でも、俺はずっとたんのことを想っている。
俺は携帯を取り出して、たんの連絡先を呼び出した。
最近覚えた【月が綺麗ですね】のセリフを思い出しながら…
数回の呼び出し音の後に久しぶりの声が聞こえる。
『もしもし…』
少し戸惑いを含んだその声に心臓の音がどんどん早くなる。
「俺さ、たんのこと好きで忘れられねぇ…」
『彰…私も好きって言えなかったこと、ずっと後悔してた…』
少し照れ混じりの会話のムズムズとした気持ちを思い出して俺はははっと笑った。
お互い忙しくて毎日電話だけの日が続いていたが、やっと明日会える。
窓越しにもうすぐ満月となりそうな月を見つめた。
***Side.たん
彰と初めてのデート。
薄暗くなった海辺の階段に腰掛けて、夜空を見上げた。
『あっ!流れ星!』
「んー、よかったな!」
背の高い彰は、私より下に座るとちょうど同じくらいの背の高さになるからって、私より二段下に座った。
身長が30cm近く違う私たちは、歩いている時はお互いの顔を意識しあうことがなかったから、こうして視線が合う状況にドキドキしてしまう。
流れ星が見たいという私のわがままに付き合ってくれた彰がここに連れてきてくれた。
ちらっと横目で彰を見れば、ため息が出てしまうくらいの整った顔…長いまつげにはちょっと嫉妬にも似た気持ちが沸き上がる。
『まつげ、なっが…』
「…そう?」
『ちょっと、ずるいって思ってる!』
「ははっ…まいったな…」
困ったように笑う彰は…やっぱりカッコよすぎてずるい。
私は意を決して、今日一日、ずっと考えてたことを口にした。
今日の流れ星に願えば、この願い、叶うような気がして…
『その長いまつげと、バタフライ……キス…がしたい…』
恥ずかしくて、小さな声になってしまうけれど、彰にはちゃんと届いたようだ。
「…バタフライキス?」
私はコクリとうなずいた。
偶然、女性誌に載っていたのを見て、これなら彰くんとするの恥ずかしくないかなって思って…
『まつげとまつげを触れ合わせるんだって…』
「へぇ…じゃ、早速…」
彰が階段に手をついてぐっと身体をよせたと思ったら、急に彰の顔が迫ってきて、私は思わず目を閉じた。

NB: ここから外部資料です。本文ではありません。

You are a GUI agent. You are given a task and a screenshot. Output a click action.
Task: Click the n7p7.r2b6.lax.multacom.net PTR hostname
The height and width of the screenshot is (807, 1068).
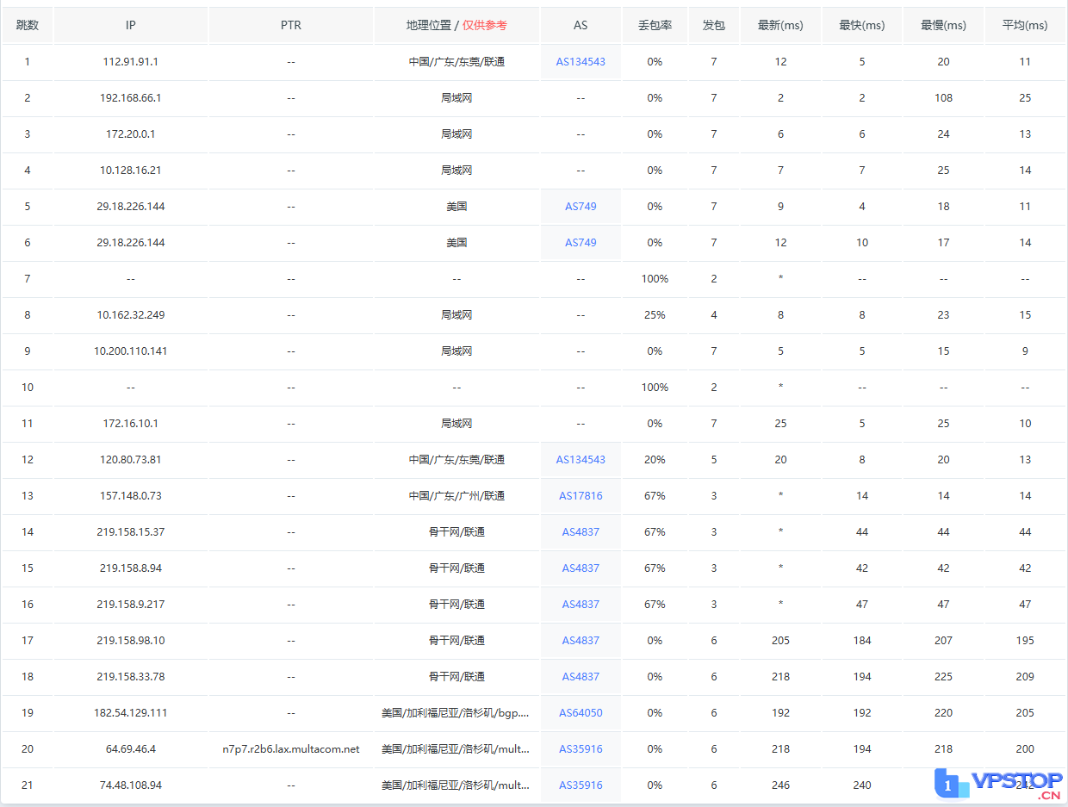(x=291, y=749)
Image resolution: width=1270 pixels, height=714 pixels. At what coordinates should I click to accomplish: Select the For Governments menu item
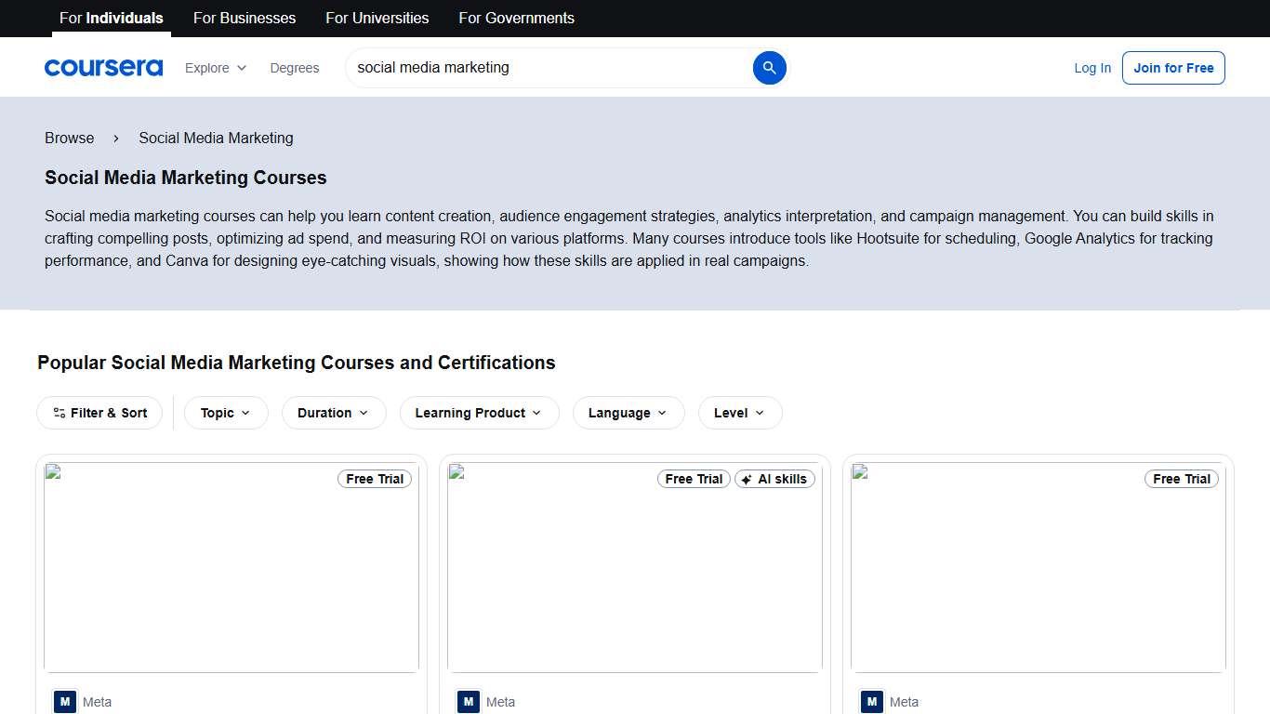tap(516, 18)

鼻がぶつからないよう少し顔を傾けた彰がさらに近づくのを感じる。
お互いの顔がピタッと密着するくらいの距離感に、普通のキスより恥ずかしいんじゃ…と、私はさらに目をギュっと瞑る。
「…ねぇ…瞬き、してよ…」
彰の吐息を間近に感じてドキドキと心臓の音は早くなって、瞬きなんて出来そうにない。
彰のまつ毛がそっと私のまつ毛を触れたので、私も何とかパタパタパタと瞬きをする。
彰は私とは違うリズムでゆっくりと瞬きをした。
まつ毛同士が触れ合うのがくすぐったくて、私はすぐに顔を離してしまった。
「どう…?」
『どうって…くすぐったい…』
失敗だったかな…なんて俯いていると、いきなりあごを取られて彰と見つめあう形になった。
「じゃあ、こっちは?」
なんて冗談めかして笑いながら、彰は私の唇を奪った。
チュッと音を立てて離れた唇をペロッと舐めるような仕草をした彰の顔をまともに見れなくて、私は膝を抱えるようにして突っ伏した。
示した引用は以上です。